Let's acknowledge that "proactive" is not a word normally bantered about by high school freshmen. Ditto "synergy," "prioritize" and - especially - "self-awareness."
What, then, was Shaw talking about as he sat at a table with a group of classmates last week in the Miller cafeteria?
Precisely what St. Louis schools Superintendent Creg Williams hoped Shaw and other freshmen would say when he added a class on self-development to the summer school curriculum.
To understand how Williams concluded that next year's ninth-graders could use a course with the "7 Habits of Highly Effective Teens" as a text, it's instructive to look at the most recent group of freshmen to enter the city's high school.
At one point last winter, over 70 percent of that ninth-grade class lacked one or more of the credits needed to move to the 10th grade. Alarmed by the numbers, Williams yanked the entire freshman class out of Vashon High School halfway through the school year and installed them in a new ninth-grade academy a few blocks away.
By the time classes ended, the performance of ninth-graders had improved somewhat. Meanwhile, Williams decided to launch a pre-preemptive strike he hopes will keep the district's history of low-performing freshmen from repeating itself.
First, he mandated that incoming ninth-graders - with a few exemptions - attend summer school.
Second, in addition to classes aimed at improving math and language arts skills, he introduced a class meant to teach freshmen what it means and what it takes to succeed at the high school level.
"It's important they understand that they have to change their lifestyle to adapt to high school," said Williams.
To put students on the path, Williams assigned the teen edition of the "7 Habits of Highly Effective People," the best-selling self-help tome by Stephen R. Covey.
The "7 Habits of Highly Effective Teens," written by Covey's son Sean Covey, provides a litany of common-sense advice, from developing effective study habits to resisting negative peer pressure.
"It gives them the tools they need to be successful in high school, a head start for what's to come," said Jacqueline Farwell, a Clyde C. Miller counselor who teaches the effective teens class.
Right now, Covey's bromides are just words in a book. But Miller freshman Bria Harris can already see how one of the seven habits - putting first things first (also known as prioritizing) - will help her become more effective once school begins in August.
"You have too much to worry about in high school - homework, studying, your reputation, problems at home, the kids at school. This will really help," she said.
While prioritizing is all well and good, Harris and Shaw agree with Covey that another "P" word is the "key to unlocking all the other habits."
Being proactive, writes Covey, means "I am the force. I am the captain of my life. I can choose my attitude. I'm responsible for my own happiness or unhappiness. I am in the driver's seat of my destiny, not just a passenger."
Or, to put it another way, "When somebody tells you that you need to go somewhere with them, you tell them you have to study."
So said Shaw, spoken from the perspective of a proactive ninth-grader.

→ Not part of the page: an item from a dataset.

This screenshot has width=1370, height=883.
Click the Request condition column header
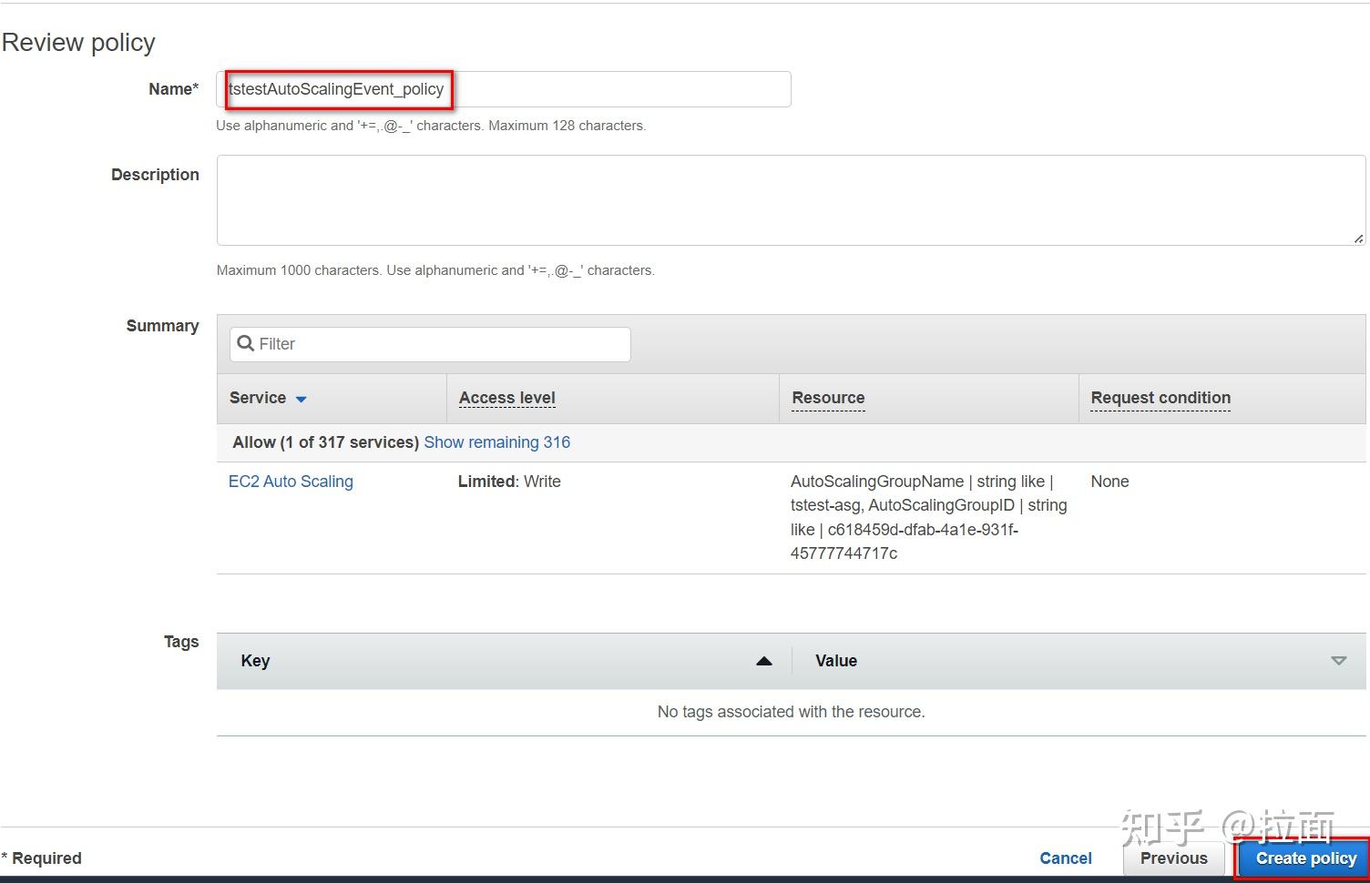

The transition to high school can be so brutal for so many students. Give the (relatively new) superintendent credit for bold action. At the same time he pulled the ninth graders out, he also arranged for upperclassmen who had demonstrated potential to attend classes at a local public university, as a taste of what they could accomplish if they dedicated themselves to academic success.
Let me tell you, when he pulled the 9th graders out of their school in the middle of the year, there was some uproar. One kid even was verbally disrepsectful to the superintendent at an assembly he held with the students (he was shocked by this behavior, a bit naively.)

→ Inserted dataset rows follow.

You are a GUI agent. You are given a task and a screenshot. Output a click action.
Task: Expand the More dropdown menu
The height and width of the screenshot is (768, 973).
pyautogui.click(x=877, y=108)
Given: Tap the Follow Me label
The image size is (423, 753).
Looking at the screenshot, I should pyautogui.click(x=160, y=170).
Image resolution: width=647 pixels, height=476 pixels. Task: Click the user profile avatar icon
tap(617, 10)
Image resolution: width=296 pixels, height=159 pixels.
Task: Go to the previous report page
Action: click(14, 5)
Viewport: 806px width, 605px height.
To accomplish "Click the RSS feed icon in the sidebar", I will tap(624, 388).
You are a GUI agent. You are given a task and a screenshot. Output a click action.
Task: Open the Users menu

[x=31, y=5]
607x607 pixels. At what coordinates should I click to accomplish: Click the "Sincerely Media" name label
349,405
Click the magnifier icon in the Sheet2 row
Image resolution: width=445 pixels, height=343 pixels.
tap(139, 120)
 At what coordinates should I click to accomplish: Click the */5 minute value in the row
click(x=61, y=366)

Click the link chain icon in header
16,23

Perhaps he should go further. I wonder if, once he pulled the 9th graders out and gave them the summer school shock treatment, Mr. Williams should start building a high school around those students who have undergone intervention as an experiment to determine the effect of the interventions free of corrosive influences.
It is obvious something has to be done given the crisis in the St. Louis Public Schools, and indeed nearly all urban school districts across the nation.